僕はエリカが泣いたことで、救われていた。
天に昇るほどかどうかはわからないけれど、たとえば幽霊が未練を果たして成仏するのは、こういうときなのではないだろうか。
充足感、幸福感。身に余る暖かさに包まれて、僕は今、満たされている。
僕は聖夜に、エリカとデートすることができた。もう思い残すことなんてないと思った。
けれど、やっぱり最後にエリカと母さんの笑顔が見たくなった。本当に僕は『強欲』だと思う。
先ほどから、身体が重い。
うまく思考がまとまらない。
もしかしたら、ほんとうに天に昇るほど、嬉しかったのかもしれない。お迎えが来たのかもしれない。
ここで、お別れなのか。
ぼくはかのじょを、えがおにしたい。
ないているえりかも、うつくしいけれど。
わらっているえりかも、とてつもなく、かわいいんだ。
ぽーっとする。
ぶつだんのまえにすわる。
みぎてをゆっくりとあげる。おもい。
ぶつだんのすずをめがけて、ゆびをのばす。
なまえは、りん。
ぼうは、りんぼう。だんすができそうななまえだ。
ぜんりょくで、りんぼうをもつ。
ちからがたりなくて、ぷるぷるとふるえるぼうを、いっきにりんにぶつけた。
ちぃぃぃぃぃぃん……ちぃぃぃん――
しずかなよるに、りんのおとがひびく。
えりか、どうか、こわがらないでくれ。
もういちど。
ちぃぃぃぃん
「――な、なんですか? これ」
「…………あぁ、あぁ。きっとあの子が、お礼を言ってるんだよ」
「ほ、本当に?」
「ああ。泣いてくれてありがとうって伝えに来たのさ」
ちからがたりなくて、へんなおとになった。
くだらないけど、わらって、くれるかな。
めをぱちくりさせて、えりかはふきだした。
「――ふふふっ、あははは、あっははははっ。なに、その音!」
「……えっちゃんはやっぱり笑顔のほうが似合ってるよ」
かあさん、ないす。ぼくもそうおもう。
あ、もう、めがみえなくなってきた。
もっと、えりかのえがおが、みたかったなぁ。
さち、かあさん、えりか。
ありがとう。
ずっと、ずっとずっと、わらっていてくれ。
もうぼくは、いないけれど、わらっていてくれ。
そしたらぼくも、わらえるんだよ。
ちからが、はいらない。
りんぼう、おとしちゃった。
「……あ、りん棒」
「逝ったのかねぇ、逝けたのかねぇ」
「分かりません、けど、もう泣きません」
「それがいいよ。
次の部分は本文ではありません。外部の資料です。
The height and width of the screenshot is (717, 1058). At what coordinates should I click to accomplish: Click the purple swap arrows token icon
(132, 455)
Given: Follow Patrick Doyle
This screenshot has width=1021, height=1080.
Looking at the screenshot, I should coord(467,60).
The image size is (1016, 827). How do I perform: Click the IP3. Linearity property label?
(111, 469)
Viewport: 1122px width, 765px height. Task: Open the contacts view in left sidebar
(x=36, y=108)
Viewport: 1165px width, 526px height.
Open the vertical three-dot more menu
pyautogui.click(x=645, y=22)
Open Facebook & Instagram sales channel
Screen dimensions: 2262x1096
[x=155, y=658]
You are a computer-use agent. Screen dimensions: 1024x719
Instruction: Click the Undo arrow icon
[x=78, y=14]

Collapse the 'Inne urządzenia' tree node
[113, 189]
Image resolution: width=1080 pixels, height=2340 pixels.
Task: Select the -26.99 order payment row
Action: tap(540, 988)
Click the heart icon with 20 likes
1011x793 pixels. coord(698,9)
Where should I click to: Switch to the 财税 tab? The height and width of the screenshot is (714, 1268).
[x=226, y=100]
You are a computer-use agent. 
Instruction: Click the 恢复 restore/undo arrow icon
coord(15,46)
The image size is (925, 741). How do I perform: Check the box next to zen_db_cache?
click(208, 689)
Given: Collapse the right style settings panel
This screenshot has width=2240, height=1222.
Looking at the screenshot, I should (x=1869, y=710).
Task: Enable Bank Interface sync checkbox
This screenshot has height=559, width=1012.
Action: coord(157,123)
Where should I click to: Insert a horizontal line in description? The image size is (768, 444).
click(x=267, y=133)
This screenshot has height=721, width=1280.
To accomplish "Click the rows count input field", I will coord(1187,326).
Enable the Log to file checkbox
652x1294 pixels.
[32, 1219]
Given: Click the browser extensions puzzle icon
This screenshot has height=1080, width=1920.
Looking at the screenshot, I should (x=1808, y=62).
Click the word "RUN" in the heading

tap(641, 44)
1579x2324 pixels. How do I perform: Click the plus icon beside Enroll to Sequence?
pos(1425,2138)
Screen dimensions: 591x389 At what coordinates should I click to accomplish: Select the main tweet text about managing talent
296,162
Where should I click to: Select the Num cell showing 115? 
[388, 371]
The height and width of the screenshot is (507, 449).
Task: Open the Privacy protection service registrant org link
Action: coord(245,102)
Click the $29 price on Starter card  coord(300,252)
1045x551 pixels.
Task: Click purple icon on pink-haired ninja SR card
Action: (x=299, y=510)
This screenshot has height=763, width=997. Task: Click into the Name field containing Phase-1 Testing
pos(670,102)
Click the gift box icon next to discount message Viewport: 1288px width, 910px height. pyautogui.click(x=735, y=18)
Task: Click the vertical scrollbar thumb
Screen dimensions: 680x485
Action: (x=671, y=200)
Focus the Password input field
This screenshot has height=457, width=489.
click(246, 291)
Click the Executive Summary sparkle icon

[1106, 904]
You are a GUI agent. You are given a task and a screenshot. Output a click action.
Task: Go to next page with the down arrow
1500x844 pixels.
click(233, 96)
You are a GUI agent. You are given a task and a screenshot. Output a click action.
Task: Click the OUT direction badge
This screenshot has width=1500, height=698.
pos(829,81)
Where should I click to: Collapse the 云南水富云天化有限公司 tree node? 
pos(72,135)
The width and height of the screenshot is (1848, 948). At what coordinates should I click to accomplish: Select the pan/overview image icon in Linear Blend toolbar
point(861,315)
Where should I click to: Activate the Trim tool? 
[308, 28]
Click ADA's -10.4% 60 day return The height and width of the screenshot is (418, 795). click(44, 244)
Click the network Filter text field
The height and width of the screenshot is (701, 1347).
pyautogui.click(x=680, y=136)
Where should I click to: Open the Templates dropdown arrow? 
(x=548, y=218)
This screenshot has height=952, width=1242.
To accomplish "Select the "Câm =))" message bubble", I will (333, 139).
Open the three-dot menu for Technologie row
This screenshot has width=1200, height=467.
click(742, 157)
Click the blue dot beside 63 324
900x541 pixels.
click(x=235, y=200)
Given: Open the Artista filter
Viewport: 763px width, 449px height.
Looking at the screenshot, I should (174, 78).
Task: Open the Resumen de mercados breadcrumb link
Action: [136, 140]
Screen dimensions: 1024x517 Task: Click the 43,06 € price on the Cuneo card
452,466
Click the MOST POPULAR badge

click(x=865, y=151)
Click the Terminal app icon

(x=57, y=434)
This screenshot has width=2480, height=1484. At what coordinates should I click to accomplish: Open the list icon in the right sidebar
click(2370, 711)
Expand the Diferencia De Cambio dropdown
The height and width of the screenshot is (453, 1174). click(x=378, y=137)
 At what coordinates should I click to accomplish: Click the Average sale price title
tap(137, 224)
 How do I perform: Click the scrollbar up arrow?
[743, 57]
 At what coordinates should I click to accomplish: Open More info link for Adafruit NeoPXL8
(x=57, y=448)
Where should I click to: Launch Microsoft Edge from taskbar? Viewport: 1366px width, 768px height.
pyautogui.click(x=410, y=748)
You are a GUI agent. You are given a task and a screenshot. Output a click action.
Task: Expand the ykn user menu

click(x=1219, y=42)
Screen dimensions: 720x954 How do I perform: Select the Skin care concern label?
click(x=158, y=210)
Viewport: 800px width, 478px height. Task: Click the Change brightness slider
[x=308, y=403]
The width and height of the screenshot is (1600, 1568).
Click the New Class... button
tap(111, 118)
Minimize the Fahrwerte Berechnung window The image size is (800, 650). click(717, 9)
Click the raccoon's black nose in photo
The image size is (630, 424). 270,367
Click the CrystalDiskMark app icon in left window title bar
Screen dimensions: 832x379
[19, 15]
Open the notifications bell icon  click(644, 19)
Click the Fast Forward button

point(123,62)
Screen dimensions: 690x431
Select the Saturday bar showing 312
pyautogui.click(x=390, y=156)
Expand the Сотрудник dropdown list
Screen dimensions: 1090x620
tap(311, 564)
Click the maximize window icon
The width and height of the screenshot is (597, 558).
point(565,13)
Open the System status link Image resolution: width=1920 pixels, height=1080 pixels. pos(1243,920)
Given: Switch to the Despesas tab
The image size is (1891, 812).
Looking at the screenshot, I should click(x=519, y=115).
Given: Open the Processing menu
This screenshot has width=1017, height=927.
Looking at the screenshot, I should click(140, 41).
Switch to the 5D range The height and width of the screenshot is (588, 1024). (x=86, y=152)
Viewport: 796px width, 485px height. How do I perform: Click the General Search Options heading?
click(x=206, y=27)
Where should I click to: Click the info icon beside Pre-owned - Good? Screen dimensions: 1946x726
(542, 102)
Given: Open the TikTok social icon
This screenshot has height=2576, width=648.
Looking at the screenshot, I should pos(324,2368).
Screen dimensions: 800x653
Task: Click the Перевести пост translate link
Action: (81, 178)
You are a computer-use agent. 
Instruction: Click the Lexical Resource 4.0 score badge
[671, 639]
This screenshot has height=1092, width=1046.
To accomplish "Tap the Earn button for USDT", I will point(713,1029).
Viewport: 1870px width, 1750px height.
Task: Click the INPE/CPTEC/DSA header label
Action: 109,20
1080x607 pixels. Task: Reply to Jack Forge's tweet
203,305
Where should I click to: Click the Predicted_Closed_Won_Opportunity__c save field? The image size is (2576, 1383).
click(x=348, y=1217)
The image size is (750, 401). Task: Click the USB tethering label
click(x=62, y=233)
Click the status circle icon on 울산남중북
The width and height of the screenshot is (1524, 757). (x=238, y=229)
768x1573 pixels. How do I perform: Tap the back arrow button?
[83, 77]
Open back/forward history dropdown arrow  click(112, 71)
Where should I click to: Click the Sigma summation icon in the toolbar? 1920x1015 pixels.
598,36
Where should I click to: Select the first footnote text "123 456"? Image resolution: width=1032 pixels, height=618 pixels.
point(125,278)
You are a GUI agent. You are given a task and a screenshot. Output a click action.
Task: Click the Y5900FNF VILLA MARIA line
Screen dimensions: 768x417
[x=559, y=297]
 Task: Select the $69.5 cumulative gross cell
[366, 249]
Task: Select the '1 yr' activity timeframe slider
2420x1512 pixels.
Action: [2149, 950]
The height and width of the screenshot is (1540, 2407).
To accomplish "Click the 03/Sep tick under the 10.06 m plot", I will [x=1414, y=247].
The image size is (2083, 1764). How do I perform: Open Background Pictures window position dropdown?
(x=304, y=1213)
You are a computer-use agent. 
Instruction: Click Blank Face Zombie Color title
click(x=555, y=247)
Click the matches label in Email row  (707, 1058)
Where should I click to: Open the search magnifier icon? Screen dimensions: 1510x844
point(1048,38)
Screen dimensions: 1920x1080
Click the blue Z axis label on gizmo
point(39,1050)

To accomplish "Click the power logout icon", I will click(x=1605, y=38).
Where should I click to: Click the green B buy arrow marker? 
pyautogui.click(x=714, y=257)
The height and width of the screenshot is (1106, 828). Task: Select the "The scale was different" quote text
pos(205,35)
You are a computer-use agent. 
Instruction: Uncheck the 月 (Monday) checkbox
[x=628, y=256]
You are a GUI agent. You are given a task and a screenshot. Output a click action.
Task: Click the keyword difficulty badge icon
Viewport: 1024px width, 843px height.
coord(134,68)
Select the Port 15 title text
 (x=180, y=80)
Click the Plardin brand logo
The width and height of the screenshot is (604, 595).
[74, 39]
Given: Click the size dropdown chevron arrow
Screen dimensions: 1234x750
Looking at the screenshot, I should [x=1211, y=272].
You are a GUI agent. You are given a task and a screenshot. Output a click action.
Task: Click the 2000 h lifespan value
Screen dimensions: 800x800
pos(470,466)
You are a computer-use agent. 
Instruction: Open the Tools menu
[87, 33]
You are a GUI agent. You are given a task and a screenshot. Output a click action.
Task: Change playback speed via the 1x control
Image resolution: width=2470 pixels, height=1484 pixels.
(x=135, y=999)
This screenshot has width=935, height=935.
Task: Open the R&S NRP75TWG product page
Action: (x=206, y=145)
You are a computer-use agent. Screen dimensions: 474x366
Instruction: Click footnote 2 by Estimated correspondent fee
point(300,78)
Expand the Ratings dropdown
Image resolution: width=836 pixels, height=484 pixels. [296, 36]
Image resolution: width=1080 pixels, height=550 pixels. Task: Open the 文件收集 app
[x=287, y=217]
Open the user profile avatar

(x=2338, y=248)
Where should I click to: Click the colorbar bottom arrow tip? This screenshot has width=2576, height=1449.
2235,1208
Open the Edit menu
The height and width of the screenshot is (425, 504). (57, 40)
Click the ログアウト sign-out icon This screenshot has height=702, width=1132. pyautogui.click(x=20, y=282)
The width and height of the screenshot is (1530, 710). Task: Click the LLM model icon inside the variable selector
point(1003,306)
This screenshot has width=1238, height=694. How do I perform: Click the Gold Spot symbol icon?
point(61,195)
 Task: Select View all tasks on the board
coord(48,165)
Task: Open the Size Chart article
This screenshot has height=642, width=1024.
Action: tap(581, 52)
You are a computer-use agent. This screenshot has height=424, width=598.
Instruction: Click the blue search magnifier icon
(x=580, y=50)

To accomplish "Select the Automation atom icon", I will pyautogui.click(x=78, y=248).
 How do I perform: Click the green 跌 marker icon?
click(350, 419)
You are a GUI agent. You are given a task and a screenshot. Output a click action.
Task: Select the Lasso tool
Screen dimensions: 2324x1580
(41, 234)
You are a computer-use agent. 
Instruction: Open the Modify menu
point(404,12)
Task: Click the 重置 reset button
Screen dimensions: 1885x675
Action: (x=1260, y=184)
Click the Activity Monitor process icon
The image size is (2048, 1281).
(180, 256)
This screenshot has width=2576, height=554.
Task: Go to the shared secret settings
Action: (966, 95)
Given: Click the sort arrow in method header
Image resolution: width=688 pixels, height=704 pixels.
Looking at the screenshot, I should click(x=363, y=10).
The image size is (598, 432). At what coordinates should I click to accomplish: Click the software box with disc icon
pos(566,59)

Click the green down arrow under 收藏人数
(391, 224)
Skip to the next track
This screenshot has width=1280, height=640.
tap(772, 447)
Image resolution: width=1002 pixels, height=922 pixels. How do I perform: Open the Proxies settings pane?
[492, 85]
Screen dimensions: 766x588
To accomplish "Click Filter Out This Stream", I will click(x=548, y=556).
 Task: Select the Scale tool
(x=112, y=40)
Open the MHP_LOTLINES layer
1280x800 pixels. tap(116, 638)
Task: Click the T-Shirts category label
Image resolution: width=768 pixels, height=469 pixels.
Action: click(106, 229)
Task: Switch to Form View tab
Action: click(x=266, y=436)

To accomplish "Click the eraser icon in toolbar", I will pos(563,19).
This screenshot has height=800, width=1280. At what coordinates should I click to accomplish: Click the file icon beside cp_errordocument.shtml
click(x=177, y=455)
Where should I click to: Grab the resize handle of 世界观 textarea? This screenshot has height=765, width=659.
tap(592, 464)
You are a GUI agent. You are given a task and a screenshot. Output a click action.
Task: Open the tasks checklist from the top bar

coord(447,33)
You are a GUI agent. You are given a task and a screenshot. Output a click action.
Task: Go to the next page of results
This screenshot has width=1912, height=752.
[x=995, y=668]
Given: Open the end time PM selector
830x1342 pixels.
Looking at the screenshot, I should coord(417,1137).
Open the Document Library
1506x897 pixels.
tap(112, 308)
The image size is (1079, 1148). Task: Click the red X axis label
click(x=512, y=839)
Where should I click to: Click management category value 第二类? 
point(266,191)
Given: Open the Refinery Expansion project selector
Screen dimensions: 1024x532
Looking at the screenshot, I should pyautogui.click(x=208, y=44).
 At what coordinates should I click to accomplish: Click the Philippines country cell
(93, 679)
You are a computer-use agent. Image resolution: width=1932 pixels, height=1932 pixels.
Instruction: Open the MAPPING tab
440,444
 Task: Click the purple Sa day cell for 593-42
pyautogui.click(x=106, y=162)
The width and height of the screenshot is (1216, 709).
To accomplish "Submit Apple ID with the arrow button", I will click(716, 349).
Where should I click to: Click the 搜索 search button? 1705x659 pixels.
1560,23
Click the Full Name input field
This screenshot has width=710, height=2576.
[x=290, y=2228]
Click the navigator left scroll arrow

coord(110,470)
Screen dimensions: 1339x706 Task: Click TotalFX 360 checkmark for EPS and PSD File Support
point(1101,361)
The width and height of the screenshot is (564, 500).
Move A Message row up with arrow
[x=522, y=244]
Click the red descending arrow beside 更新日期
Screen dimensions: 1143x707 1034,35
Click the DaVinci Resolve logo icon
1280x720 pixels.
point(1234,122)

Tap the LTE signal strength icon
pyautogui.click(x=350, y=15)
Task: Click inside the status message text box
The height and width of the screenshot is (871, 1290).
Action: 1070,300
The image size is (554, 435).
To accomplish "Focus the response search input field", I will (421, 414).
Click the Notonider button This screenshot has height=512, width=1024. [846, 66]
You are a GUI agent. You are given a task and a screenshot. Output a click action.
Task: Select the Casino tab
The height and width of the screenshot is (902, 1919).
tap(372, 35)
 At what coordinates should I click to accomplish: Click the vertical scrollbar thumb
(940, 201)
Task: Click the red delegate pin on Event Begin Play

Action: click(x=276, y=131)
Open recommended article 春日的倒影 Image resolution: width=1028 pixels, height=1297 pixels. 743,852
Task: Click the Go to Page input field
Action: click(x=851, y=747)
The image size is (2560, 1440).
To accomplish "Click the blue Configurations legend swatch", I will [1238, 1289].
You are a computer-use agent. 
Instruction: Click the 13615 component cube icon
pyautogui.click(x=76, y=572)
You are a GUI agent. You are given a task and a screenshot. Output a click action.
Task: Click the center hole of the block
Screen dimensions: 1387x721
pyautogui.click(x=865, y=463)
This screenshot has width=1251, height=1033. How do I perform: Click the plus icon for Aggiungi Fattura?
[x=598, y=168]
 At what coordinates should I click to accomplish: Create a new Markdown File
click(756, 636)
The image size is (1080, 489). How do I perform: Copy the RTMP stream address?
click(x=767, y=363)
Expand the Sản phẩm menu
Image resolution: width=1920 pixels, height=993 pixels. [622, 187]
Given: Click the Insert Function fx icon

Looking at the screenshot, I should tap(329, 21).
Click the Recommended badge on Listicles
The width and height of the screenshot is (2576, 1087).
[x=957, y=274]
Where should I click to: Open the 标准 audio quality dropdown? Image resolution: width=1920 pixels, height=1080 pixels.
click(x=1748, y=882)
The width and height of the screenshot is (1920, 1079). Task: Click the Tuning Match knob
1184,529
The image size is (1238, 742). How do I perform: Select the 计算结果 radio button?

最後にお参りだけ、してってやってよ」
「……今度は、私が笑わせてあげるから」
りんのおとが、ひびいた。
「ほら。あんたのおかげだよ。あの日、ありがとう。本当にありがとう」
さいごに、めにうつったのは、あのひとおなじ、まんめんのえみ。
ちゃいむじゃないけど、りんのおとも、わるくない。
おとがきえるように、いしきが、とおのいていく。
えりかのえがおだけが、さいごまで、やきついていた。